→ **WHAT TO DO**
Restate the entries word for word, omitting nothing.

→ **DATA FOR REVIEW**
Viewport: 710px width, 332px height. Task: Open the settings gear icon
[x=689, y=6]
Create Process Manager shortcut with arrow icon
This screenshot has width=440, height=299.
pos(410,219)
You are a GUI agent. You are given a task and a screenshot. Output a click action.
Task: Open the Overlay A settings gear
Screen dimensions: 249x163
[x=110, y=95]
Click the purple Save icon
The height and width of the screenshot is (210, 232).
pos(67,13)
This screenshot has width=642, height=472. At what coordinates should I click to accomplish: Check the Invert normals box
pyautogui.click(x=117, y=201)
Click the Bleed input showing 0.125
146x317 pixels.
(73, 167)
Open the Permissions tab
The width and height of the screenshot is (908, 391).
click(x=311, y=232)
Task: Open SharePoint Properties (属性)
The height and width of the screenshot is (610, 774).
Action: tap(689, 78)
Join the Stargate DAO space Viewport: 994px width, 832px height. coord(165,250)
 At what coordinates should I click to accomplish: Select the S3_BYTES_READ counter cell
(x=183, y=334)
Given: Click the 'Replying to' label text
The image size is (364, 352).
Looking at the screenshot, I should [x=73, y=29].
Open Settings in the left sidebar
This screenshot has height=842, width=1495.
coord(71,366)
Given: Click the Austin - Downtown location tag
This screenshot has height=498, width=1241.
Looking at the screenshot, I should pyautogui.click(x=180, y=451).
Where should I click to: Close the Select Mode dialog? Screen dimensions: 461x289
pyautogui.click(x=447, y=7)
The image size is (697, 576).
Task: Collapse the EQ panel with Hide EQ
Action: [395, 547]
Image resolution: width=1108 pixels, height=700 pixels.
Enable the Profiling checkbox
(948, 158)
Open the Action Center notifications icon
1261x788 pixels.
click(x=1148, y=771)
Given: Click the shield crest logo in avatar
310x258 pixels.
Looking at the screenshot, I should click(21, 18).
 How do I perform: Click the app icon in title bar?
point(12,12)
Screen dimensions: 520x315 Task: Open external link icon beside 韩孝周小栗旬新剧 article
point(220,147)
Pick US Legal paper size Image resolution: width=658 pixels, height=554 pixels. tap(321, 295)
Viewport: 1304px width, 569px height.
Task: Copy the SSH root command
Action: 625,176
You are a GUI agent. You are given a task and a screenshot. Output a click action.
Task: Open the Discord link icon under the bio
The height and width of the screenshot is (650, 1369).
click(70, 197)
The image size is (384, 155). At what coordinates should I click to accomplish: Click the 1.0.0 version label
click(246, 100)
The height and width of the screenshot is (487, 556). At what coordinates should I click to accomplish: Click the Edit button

→ **SOLUTION TO THIS PROBLEM**
Viewport: 710px width, 332px height. Task: Open the settings gear icon
[x=689, y=6]
Create Process Manager shortcut with arrow icon
This screenshot has width=440, height=299.
pos(410,219)
You are a GUI agent. You are given a task and a screenshot. Output a click action.
Task: Open the Overlay A settings gear
Screen dimensions: 249x163
[x=110, y=95]
Click the purple Save icon
The height and width of the screenshot is (210, 232).
pos(67,13)
This screenshot has width=642, height=472. At what coordinates should I click to accomplish: Check the Invert normals box
pyautogui.click(x=117, y=201)
Click the Bleed input showing 0.125
146x317 pixels.
(73, 167)
Open the Permissions tab
The width and height of the screenshot is (908, 391).
click(x=311, y=232)
Task: Open SharePoint Properties (属性)
The height and width of the screenshot is (610, 774).
Action: tap(689, 78)
Join the Stargate DAO space Viewport: 994px width, 832px height. coord(165,250)
 At what coordinates should I click to accomplish: Select the S3_BYTES_READ counter cell
(x=183, y=334)
Given: Click the 'Replying to' label text
The image size is (364, 352).
Looking at the screenshot, I should [x=73, y=29].
Open Settings in the left sidebar
This screenshot has height=842, width=1495.
coord(71,366)
Given: Click the Austin - Downtown location tag
This screenshot has height=498, width=1241.
Looking at the screenshot, I should pyautogui.click(x=180, y=451).
Where should I click to: Close the Select Mode dialog? Screen dimensions: 461x289
pyautogui.click(x=447, y=7)
The image size is (697, 576).
Task: Collapse the EQ panel with Hide EQ
Action: [395, 547]
Image resolution: width=1108 pixels, height=700 pixels.
Enable the Profiling checkbox
(948, 158)
Open the Action Center notifications icon
1261x788 pixels.
click(x=1148, y=771)
Given: Click the shield crest logo in avatar
310x258 pixels.
Looking at the screenshot, I should click(21, 18).
 How do I perform: Click the app icon in title bar?
point(12,12)
Screen dimensions: 520x315 Task: Open external link icon beside 韩孝周小栗旬新剧 article
point(220,147)
Pick US Legal paper size Image resolution: width=658 pixels, height=554 pixels. tap(321, 295)
Viewport: 1304px width, 569px height.
Task: Copy the SSH root command
Action: 625,176
You are a GUI agent. You are given a task and a screenshot. Output a click action.
Task: Open the Discord link icon under the bio
The height and width of the screenshot is (650, 1369).
click(70, 197)
The image size is (384, 155). At what coordinates should I click to accomplish: Click the 1.0.0 version label
click(246, 100)
The height and width of the screenshot is (487, 556). At what coordinates should I click to accomplish: Click the Edit button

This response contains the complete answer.